“The executive board of Lufthansa expects a rise in revenue and a positive operating result for the group,” finance director Stephan Gemkow said in a statement that hailed stronger demand within the ailing air traffic sector.
Gemkow added however that “a recovery in demand is not enough to secure a good result, cost efficiency and increasing revenues even further are also absolute musts.”
On Tuesday, Lufthansa posted a worse-than-expected first quarter loss owing to several factors, including high fuel costs and bitter winter weather. Lufthansa suffered a loss of €298 million ($386 million) in the three-month period, below the average analyst forecast of €264 million compiled by Dow Jones Newswires.
The result was also worse than a loss of €267 million recorded by the carrier in the first quarter of 2009.
Europe’s biggest airline by number of passengers said that integrating loss-making subsidiaries like BMI and Austria Airlines had hurt its bottom line as well, as did a one-day pilots strike in February.
Overall airline operations posted a loss of €330 million, much worse than a loss of 44 million euros in the year earlier period.
Despite the losses however, passenger and freight operations “were able to significantly improve traffic performance in the traditionally weak first quarter,” the statement said.

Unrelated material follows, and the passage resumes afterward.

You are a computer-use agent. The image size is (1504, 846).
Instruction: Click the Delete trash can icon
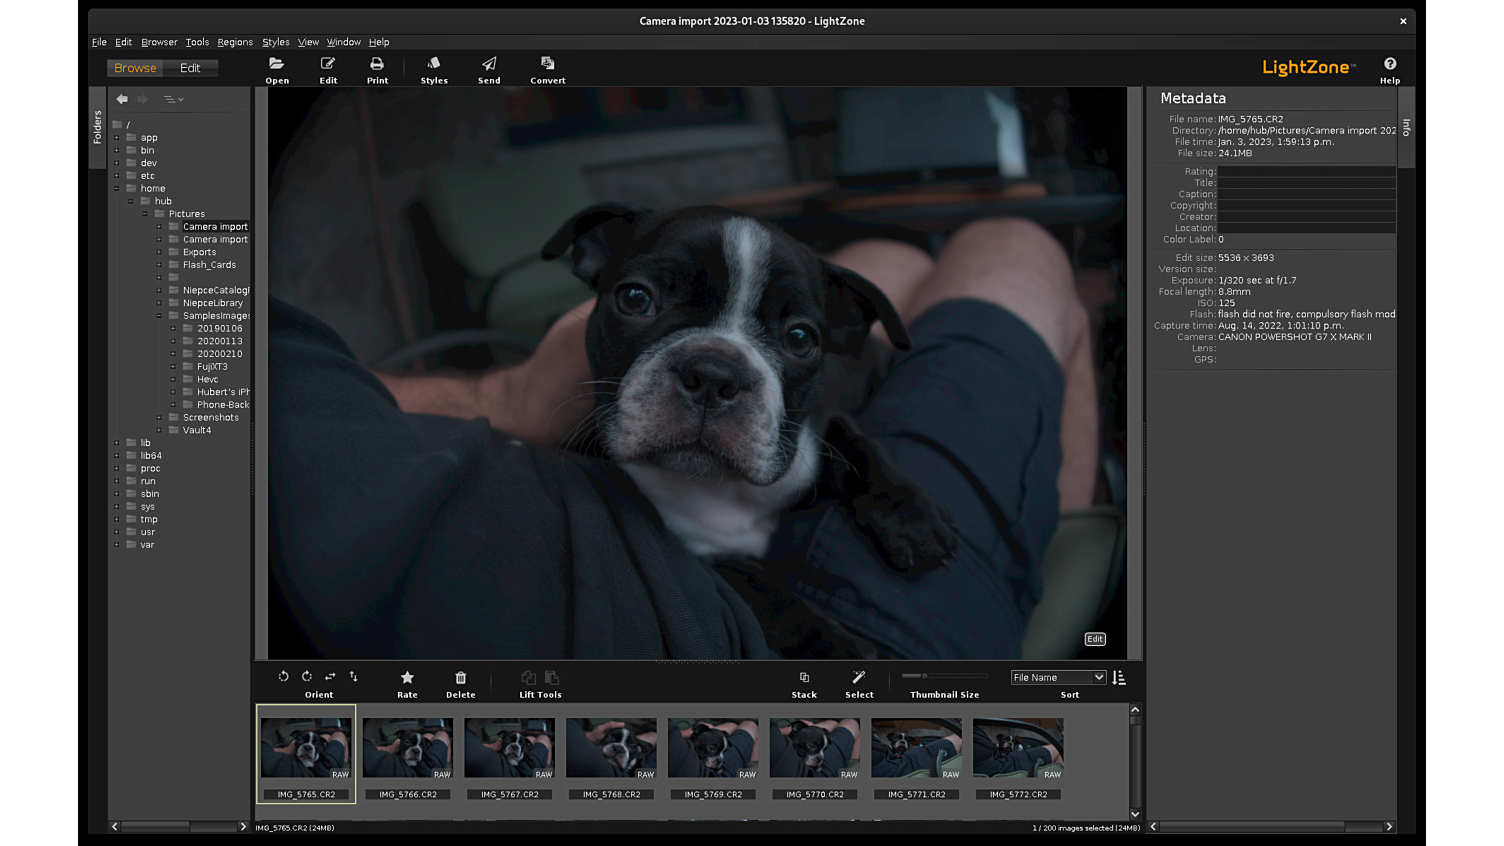tap(461, 678)
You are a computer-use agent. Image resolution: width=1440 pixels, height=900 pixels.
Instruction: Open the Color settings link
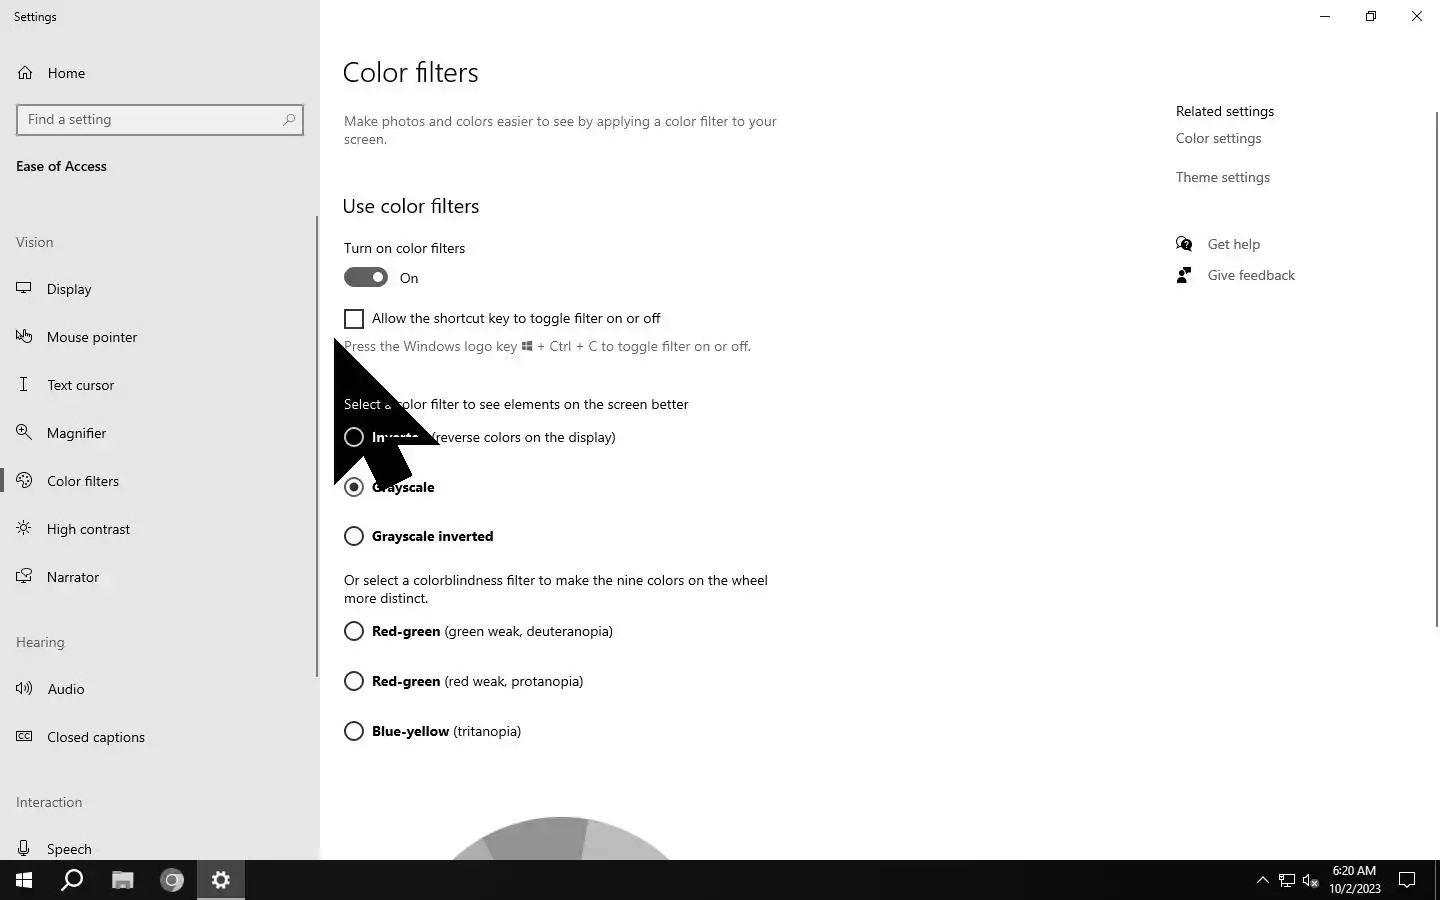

Lufthansa sales gained €800 million to €5.8 billion in the three month period. But while that allowed the board to confirm a positive full-year forecast, it was also conditional on flight operations remaining normal in the wake of an historic disruption caused the the Icelandic volcano eruption last month.
Other potentially negative factors included “the development of the oil price and the consolidation of BMI and Austrian Airlines, which will continue to burden the result during the current business year,” the statement said.
Lufthansa’s own operations posted first-quarter losses, though SWISS contributed one million euros to the group’s overall result.